Start of Block

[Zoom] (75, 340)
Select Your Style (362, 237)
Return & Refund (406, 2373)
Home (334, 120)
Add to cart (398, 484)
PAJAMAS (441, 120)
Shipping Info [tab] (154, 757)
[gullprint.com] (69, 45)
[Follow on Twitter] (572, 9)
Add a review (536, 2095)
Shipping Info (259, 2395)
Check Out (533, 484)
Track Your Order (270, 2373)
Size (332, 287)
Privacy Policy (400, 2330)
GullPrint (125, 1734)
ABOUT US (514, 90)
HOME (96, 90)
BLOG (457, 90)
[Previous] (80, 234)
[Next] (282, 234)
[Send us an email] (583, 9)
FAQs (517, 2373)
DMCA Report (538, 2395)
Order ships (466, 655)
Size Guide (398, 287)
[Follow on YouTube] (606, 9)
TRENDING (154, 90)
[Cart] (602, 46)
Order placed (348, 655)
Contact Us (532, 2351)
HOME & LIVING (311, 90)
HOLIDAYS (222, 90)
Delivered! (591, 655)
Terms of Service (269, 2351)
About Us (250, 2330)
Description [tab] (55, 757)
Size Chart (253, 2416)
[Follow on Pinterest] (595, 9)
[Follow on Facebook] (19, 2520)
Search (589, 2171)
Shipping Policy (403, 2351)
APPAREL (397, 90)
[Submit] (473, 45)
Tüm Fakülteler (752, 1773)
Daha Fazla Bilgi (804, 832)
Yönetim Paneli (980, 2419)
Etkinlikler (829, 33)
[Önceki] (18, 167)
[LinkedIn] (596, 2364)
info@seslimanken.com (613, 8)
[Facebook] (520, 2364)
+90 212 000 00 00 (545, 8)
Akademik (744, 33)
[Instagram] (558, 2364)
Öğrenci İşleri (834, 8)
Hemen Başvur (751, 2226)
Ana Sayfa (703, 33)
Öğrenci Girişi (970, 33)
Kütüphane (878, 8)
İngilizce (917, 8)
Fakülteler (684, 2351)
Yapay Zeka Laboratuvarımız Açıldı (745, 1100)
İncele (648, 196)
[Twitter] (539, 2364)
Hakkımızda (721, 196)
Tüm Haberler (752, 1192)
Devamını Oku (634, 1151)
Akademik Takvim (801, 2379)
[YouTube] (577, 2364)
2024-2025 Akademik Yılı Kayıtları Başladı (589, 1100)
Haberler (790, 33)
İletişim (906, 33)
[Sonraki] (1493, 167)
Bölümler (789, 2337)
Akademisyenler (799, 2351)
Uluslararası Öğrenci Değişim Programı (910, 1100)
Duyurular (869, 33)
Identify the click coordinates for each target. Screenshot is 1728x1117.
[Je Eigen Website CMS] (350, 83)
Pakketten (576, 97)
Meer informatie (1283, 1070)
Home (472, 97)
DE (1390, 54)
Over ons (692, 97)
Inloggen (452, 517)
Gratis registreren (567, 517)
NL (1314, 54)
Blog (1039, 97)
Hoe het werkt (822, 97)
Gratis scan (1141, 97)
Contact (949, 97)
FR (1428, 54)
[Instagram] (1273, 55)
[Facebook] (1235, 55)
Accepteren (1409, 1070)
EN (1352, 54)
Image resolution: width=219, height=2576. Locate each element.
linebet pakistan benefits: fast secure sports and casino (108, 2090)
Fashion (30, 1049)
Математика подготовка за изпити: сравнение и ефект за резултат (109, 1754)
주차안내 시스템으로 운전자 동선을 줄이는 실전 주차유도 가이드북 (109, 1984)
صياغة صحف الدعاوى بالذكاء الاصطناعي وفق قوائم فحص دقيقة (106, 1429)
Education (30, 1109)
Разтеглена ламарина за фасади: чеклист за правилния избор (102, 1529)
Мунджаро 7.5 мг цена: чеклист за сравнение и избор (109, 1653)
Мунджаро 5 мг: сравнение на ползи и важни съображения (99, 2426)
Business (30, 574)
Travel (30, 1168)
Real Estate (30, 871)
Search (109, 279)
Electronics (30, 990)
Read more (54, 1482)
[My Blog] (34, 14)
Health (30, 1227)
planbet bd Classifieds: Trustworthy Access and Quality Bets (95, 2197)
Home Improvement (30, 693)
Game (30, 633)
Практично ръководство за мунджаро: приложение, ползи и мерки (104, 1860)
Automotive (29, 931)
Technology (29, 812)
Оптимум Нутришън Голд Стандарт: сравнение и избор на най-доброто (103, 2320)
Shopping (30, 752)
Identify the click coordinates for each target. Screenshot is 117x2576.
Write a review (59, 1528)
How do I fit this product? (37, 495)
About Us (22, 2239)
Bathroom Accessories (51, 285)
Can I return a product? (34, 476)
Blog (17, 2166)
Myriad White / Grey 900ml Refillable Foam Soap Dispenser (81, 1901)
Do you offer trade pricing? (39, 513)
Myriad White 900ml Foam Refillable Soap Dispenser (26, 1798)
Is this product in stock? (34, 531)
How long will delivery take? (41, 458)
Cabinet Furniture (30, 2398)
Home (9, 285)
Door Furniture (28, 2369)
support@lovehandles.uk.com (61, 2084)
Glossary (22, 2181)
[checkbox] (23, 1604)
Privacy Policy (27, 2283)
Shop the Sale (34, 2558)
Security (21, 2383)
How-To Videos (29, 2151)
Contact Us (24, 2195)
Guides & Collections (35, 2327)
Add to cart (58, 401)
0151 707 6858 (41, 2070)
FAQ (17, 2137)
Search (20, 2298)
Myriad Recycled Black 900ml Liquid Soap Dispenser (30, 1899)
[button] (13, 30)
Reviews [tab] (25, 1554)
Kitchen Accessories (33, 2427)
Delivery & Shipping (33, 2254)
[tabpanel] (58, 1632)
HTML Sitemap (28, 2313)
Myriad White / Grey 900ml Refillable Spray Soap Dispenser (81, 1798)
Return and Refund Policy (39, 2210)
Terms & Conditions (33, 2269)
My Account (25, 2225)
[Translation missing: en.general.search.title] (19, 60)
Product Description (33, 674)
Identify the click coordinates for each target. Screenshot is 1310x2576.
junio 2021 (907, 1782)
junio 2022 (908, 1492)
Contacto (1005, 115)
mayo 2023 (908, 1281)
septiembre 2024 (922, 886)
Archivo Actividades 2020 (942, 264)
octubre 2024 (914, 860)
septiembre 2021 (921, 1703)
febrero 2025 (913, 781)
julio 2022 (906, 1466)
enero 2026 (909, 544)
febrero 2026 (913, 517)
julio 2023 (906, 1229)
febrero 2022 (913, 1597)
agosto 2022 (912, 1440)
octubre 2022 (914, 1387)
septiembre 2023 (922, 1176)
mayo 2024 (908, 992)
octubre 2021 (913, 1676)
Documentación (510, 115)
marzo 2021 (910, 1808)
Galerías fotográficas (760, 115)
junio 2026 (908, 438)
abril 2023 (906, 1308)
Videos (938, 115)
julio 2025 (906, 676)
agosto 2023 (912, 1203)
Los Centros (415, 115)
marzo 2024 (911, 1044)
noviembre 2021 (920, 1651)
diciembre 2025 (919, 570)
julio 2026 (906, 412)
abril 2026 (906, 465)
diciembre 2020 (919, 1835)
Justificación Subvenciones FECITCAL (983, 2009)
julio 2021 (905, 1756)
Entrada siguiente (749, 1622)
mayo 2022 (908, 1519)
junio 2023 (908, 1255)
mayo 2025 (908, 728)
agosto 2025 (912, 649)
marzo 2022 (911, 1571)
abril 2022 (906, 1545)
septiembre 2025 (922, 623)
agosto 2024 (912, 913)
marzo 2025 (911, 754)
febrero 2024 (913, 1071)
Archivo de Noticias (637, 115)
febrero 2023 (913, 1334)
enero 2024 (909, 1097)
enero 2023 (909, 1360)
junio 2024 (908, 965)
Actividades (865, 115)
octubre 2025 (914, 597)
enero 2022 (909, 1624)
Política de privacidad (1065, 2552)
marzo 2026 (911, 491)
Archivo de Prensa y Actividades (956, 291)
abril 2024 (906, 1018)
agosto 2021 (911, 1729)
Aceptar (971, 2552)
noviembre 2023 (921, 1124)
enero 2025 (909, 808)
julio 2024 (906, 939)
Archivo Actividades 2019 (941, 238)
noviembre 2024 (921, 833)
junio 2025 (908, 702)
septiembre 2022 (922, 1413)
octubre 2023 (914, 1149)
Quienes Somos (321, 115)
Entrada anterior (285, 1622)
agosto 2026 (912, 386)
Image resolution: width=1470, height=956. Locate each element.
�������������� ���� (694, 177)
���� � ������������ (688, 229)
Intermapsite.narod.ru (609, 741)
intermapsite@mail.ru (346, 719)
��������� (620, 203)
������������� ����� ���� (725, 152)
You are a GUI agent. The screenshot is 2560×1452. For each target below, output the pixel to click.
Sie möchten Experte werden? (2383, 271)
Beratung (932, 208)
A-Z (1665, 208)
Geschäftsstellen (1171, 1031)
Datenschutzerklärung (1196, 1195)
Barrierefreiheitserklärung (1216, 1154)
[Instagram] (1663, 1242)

End of Block

All that is needed is a number: how many lines in the data above contain the string "Akademik".

3